É a Braga que o Reitor da Universidade Católica Portuguesa regressa para recordar o Natal da sua infância. São recordações de uma “festa de família vivida de uma maneira espiritual muito intensa”. Numa casa de família onde cabiam muitos mas havia “muitíssimos”, a primeira a fazer era montar o presépio.

Memórias de jornalistas

A memória recua alguns anos. e pára em São Domingos de Benfica, na cidade de Lisboa, onde a jornalista Alberta Marques Fernandes passava o Natal com os pais e os seus cinco irmãos. A imensa partilha humana, a missa do galo e um Natal muito simples, em que “a oração era o mais importante, para agradecer a Deus tudo o que tínhamos conseguido durante o ano e o estarmos em família”.

“Eram momentos de grande partilha, de grande união”, recorda. A troca de presentes passava por “coisas emprestadas, feita por cada um de nós”, valorizando “aquilo que era realmente importante na vida e não o acessório”.

A jornalista Aura Miguel regressa aos cinco anos e à manhã do dia 25 de Dezembro, quando de manhã saía da cama para ver a chaminé por onde tinha passado o Menino Jesus. “Achava fascinante, pensava mesmo que era o Menino Jesus que tinha deixado os presentes”, confessa.
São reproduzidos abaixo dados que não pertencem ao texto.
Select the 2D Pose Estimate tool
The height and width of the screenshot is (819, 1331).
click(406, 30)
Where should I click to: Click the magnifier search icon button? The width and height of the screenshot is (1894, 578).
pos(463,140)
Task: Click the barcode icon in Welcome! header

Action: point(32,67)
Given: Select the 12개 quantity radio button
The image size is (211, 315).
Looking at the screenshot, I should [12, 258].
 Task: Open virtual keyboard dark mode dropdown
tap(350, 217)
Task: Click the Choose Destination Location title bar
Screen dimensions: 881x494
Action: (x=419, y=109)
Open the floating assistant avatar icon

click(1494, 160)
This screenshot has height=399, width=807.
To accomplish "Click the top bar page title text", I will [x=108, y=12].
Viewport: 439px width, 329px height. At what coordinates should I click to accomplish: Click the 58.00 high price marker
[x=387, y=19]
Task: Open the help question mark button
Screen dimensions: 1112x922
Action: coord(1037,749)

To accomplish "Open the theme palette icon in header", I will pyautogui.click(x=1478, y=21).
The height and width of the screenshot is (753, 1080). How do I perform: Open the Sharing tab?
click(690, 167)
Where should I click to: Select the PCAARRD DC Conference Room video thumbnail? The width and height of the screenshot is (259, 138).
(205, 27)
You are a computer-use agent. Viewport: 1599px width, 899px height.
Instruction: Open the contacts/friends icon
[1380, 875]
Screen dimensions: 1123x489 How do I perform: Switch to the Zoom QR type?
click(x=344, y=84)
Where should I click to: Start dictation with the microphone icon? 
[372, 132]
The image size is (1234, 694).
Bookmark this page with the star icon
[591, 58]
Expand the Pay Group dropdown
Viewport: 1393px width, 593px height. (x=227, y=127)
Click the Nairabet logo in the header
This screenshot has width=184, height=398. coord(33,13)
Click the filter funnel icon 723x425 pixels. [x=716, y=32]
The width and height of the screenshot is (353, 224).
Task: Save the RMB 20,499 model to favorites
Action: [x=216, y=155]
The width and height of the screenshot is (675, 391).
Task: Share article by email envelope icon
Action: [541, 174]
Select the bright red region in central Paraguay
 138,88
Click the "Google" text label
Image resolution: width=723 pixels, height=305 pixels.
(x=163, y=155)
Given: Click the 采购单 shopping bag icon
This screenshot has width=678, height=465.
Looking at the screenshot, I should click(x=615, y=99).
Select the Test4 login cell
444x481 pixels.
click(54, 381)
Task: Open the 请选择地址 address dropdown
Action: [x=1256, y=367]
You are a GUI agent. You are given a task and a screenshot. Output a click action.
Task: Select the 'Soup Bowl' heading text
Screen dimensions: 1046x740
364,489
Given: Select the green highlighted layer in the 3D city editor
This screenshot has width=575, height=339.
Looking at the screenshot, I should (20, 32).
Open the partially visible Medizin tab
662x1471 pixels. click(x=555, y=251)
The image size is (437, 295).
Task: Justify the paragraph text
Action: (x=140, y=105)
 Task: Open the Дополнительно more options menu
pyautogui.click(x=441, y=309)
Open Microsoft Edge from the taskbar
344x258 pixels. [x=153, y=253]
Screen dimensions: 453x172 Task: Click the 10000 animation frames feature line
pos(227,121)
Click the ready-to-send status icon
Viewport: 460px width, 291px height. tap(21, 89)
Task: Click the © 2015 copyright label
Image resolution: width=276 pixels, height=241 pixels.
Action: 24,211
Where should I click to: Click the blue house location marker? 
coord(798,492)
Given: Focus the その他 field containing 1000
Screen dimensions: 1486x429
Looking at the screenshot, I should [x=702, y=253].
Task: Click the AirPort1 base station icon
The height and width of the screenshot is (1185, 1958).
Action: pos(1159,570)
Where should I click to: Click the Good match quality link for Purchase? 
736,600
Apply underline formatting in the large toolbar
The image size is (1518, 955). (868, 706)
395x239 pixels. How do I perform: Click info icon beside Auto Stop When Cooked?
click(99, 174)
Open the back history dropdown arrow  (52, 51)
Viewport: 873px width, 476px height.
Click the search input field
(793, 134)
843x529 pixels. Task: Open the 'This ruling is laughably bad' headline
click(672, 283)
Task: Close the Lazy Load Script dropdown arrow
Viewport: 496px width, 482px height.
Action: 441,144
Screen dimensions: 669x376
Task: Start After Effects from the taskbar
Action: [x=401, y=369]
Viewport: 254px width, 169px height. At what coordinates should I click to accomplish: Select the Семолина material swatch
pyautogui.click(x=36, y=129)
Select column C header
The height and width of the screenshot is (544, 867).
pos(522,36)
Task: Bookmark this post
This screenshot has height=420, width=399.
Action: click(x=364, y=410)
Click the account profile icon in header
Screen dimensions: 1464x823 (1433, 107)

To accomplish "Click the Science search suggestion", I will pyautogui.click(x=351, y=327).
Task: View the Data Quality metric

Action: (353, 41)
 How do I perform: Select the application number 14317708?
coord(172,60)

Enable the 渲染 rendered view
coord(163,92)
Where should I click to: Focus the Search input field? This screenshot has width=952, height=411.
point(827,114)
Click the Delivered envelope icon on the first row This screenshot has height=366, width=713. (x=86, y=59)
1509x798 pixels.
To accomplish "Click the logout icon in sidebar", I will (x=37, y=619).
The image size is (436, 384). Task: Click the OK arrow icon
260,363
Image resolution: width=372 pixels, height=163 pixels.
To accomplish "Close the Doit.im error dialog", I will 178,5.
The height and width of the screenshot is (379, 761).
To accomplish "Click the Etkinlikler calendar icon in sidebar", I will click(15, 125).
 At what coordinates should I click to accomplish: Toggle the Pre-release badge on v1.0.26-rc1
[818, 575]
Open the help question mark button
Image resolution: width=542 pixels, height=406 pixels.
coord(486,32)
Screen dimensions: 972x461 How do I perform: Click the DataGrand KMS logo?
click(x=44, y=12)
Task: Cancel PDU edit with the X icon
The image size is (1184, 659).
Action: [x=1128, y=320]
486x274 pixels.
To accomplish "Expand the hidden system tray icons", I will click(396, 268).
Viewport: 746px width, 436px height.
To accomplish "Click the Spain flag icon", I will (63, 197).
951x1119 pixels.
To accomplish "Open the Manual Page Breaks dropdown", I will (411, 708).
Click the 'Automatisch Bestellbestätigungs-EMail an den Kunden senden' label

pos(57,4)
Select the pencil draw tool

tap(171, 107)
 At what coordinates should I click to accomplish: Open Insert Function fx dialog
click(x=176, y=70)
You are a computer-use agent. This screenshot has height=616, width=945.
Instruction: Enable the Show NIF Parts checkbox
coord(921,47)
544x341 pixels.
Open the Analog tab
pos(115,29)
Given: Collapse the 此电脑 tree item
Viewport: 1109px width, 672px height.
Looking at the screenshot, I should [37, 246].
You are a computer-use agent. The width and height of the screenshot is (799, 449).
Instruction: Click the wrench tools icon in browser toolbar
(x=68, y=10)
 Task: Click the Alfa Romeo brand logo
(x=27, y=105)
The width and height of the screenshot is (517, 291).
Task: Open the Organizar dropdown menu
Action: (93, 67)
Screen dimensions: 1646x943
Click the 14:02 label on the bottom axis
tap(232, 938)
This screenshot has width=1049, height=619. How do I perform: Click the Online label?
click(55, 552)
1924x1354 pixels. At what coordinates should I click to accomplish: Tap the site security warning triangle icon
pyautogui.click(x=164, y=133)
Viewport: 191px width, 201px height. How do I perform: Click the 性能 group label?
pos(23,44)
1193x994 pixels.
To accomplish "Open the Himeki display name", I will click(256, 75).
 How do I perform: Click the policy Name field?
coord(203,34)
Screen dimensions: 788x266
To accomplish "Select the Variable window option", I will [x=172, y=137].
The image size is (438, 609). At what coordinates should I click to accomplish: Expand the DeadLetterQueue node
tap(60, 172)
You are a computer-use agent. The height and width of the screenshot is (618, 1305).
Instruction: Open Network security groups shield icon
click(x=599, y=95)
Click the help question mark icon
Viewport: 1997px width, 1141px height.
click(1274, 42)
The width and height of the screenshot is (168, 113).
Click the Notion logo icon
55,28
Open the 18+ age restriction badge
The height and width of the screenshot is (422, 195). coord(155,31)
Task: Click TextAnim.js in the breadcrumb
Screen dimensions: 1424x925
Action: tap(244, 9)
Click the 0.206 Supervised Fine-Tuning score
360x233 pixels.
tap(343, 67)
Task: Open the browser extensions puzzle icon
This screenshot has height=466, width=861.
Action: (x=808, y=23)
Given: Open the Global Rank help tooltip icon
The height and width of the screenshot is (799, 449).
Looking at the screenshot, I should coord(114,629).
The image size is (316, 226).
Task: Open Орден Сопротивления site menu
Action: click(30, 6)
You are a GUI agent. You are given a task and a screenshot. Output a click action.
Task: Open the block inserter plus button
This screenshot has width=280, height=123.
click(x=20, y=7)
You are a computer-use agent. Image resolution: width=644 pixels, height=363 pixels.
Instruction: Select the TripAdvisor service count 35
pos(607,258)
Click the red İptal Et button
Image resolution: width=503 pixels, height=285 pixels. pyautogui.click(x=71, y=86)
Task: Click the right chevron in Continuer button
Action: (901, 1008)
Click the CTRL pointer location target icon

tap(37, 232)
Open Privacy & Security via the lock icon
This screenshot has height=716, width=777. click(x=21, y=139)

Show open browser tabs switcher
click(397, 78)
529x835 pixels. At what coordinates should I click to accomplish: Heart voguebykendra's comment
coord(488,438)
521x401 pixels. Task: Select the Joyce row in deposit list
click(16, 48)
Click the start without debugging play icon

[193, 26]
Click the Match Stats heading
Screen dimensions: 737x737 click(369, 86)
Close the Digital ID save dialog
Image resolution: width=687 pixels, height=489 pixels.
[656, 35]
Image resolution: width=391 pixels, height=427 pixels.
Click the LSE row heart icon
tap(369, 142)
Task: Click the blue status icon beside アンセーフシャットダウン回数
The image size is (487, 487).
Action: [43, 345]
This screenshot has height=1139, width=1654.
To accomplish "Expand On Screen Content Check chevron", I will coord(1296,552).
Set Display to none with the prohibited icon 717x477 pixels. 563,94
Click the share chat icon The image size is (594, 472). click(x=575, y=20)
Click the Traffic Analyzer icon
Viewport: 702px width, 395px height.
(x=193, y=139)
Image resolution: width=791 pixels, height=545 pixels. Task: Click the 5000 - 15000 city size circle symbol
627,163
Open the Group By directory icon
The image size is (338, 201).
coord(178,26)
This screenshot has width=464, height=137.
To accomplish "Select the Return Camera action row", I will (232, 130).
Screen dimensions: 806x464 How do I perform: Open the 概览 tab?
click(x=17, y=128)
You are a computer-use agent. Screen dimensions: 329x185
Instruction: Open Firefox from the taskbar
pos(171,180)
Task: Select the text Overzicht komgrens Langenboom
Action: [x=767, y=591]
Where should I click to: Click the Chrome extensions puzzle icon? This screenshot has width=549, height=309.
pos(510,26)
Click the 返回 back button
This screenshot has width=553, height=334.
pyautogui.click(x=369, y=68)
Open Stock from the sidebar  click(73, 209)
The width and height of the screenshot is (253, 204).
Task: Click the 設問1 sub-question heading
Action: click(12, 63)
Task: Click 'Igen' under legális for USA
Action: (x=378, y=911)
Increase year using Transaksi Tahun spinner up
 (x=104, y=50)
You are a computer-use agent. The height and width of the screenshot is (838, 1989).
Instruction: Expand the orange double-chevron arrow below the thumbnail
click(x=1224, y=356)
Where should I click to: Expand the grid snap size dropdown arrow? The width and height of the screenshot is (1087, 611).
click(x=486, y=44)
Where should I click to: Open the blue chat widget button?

“O essencial no tempo de Natal são as coisas cristãs”, indica, lamentando o “barulho das luzes”. Da altura conserva a tradição “centrada no presépio” e diz que vive o Natal como “um tempo lindíssimo que ajuda a repor as coisas essenciais da vida”.

A tradição da Missa do Galo seguida de consoada com muitos primos e tios é a memória infantil do jornalista Francisco Sarsfield Cabral no Natal. O seu pai era o 13.º filho de 14, pelo que “havia muita gente”. Só muito tarde viu entrar nestas celebrações a “árvore de Natal”, porque o importante “era fazer o presépio, colocar as figuras, o musgo”, um trabalho que gostava de fazer. Brincadeiras que hoje “parecem de Carnaval” e o peru na ceia eram marcas obrigatórias.

Hoje, com 70 anos e dez netos, reúnem-se todos em casa no final do dia 25, em volta do presépio.